La ricerca, nata dal Dipartimento di Scienze del Farmaco dell’Università di Padova, è stata condotta con la collaborazione del Dipartimento di Salute della Donna e del Bambino e il Dipartimento di Medicina Molecolare e Traslazionale dell’Università di Brescia e dall’Istituto Weizmann in Israele.

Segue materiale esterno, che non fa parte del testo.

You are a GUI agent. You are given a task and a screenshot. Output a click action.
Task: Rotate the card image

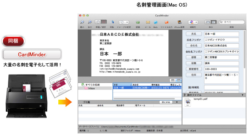pos(112,22)
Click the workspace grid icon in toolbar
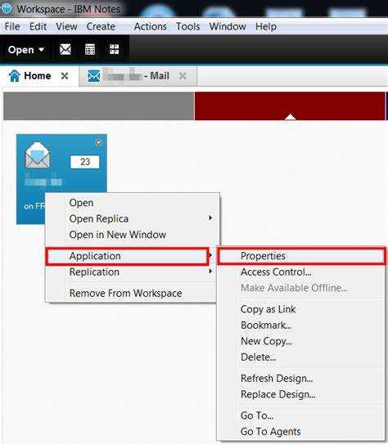Image resolution: width=388 pixels, height=445 pixels. point(114,49)
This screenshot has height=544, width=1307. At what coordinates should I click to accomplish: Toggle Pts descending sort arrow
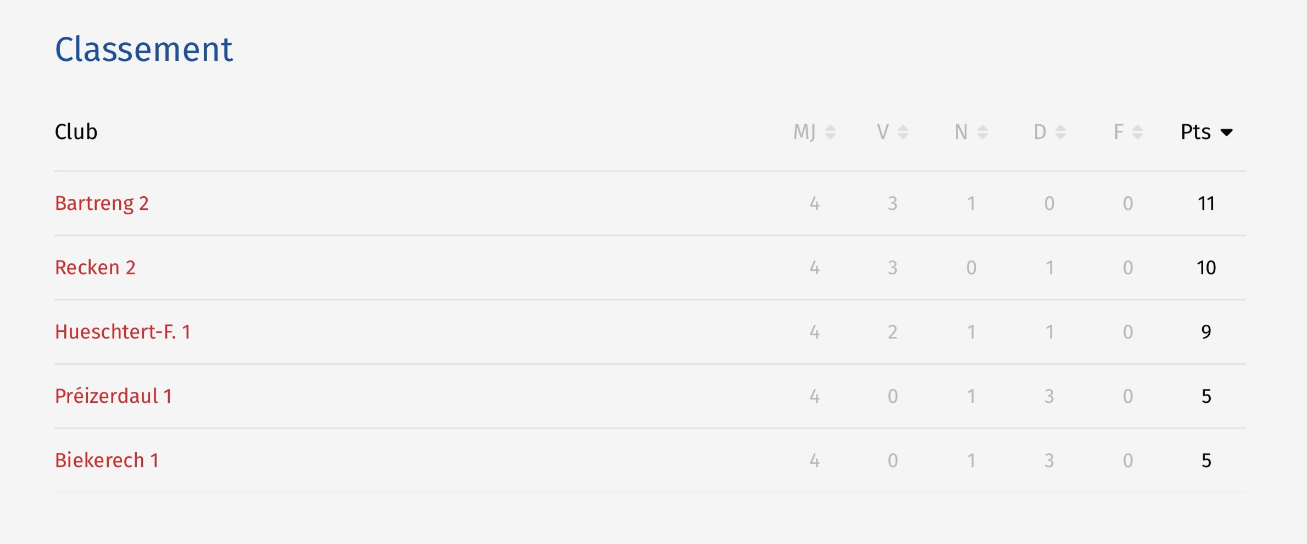click(x=1227, y=132)
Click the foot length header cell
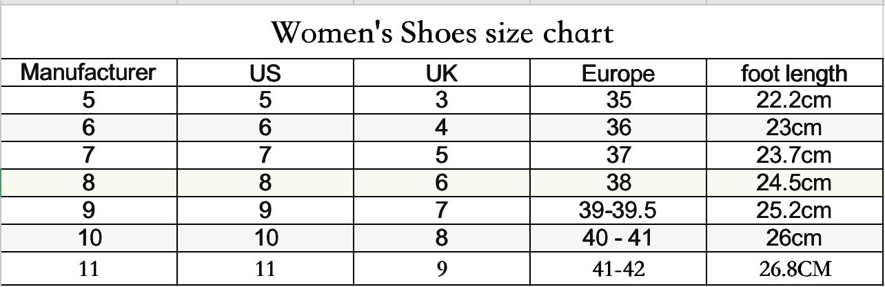Screen dimensions: 885x287 click(794, 73)
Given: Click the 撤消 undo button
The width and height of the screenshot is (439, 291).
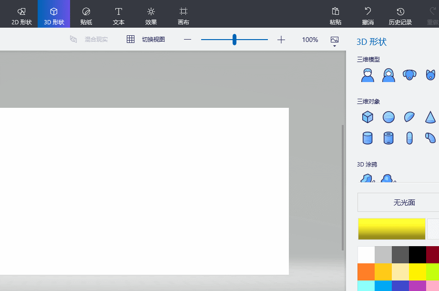Looking at the screenshot, I should [368, 17].
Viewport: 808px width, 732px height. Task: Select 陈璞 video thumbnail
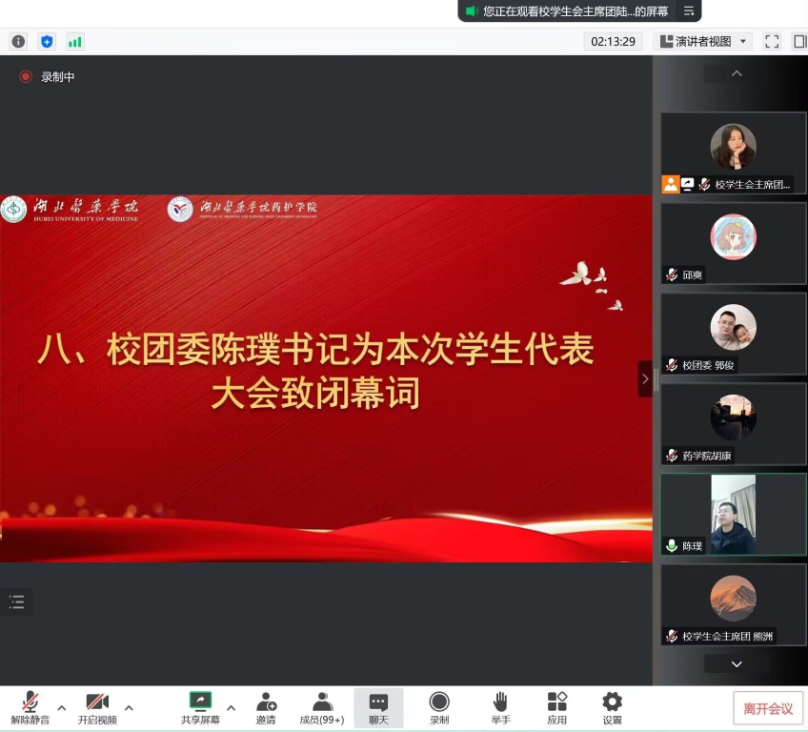point(733,515)
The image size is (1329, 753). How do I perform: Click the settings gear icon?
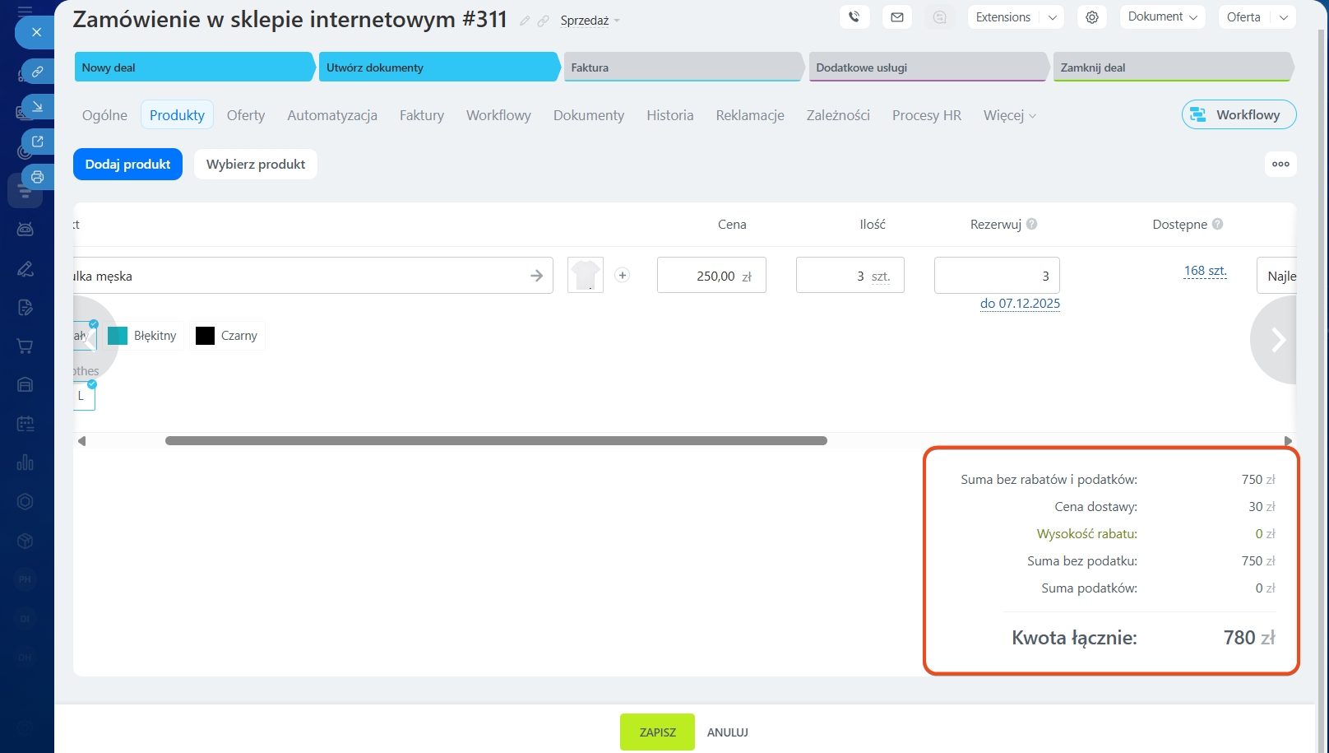click(1091, 16)
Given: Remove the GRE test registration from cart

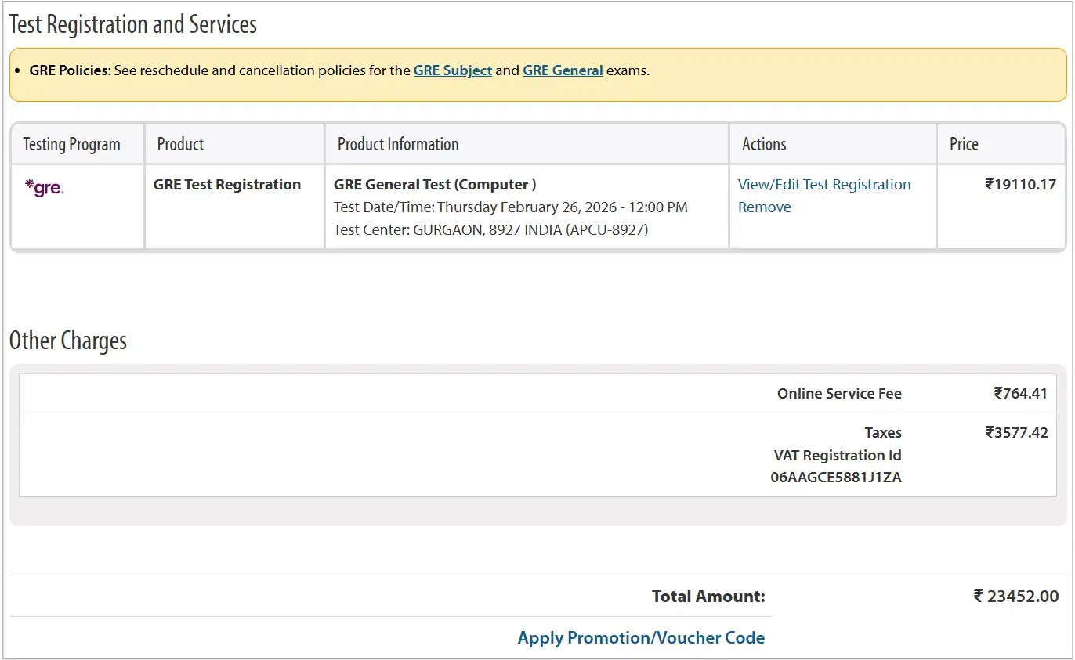Looking at the screenshot, I should [764, 207].
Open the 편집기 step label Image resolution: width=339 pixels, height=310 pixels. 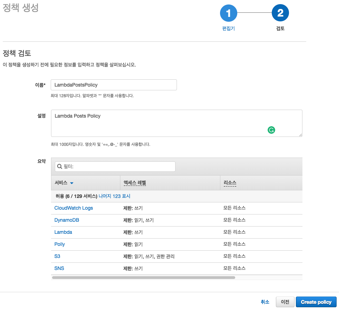click(x=229, y=29)
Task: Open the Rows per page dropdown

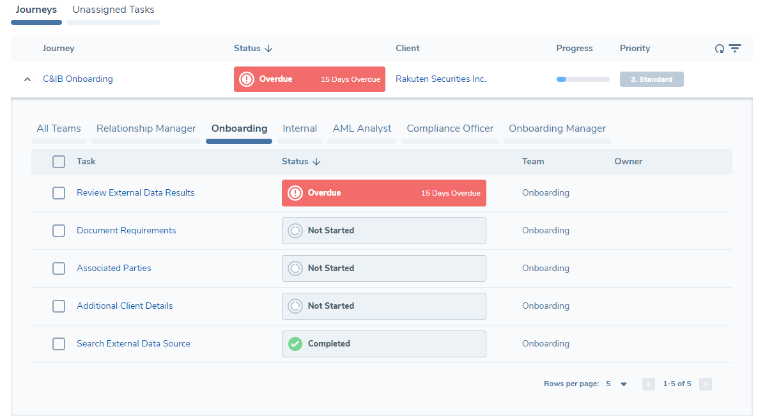Action: point(624,384)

I costi dell’approccio nanotecnologico
Come sottolinea Giampietro Viola dell’Università di Padova, coautore della ricerca, i costi più elevati sono giustificabili solo in base a risultati forti e decisivi:
Lo sviluppo di un farmaco basato sulla nanomedicina è più costoso di quello di un farmaco classico e ci vogliono delle motivazioni reali per giustificare questo sforzo. I risultati che abbiamo ottenuto sono veramente interessanti e sono sostenuti da una spiegazione meccanicistica a valore dell’approccio nanotecnologico. I dati portano speranza in contesti dove le terapie oggi disponibili non funzionano.
Secondo Roberto Ronca dell’Università di Brescia, questo lavoro dimostra la possibilità di utilizzare chemioterapici estremamente potenti, riducendone le dosi necessarie ed evitando i pesanti effetti collaterali.
L’efficacia terapeutica di queste nanoparticelle “istruite e direzionate” per portare il farmaco direttamente al tumore offre la possibilità di utilizzare a basse dosi antiblastici/chemioterapici estremamente potenti evitando i pesanti effetti collaterali. Inoltre, questo medesimo approccio può essere replicato per altri tipi di tumore per i quali non ci sono opzioni terapeutiche valide.
Il team di ricerca: Francesco Roncato, Fatlum Rruga, Elena Porcù, Elisabetta Casarin, Roberto Ronca, Federica Maccarinelli, Nicola Realdon, Giuseppe Basso, Ronen Alon, Giampietro Viola e Margherita Morpurgo.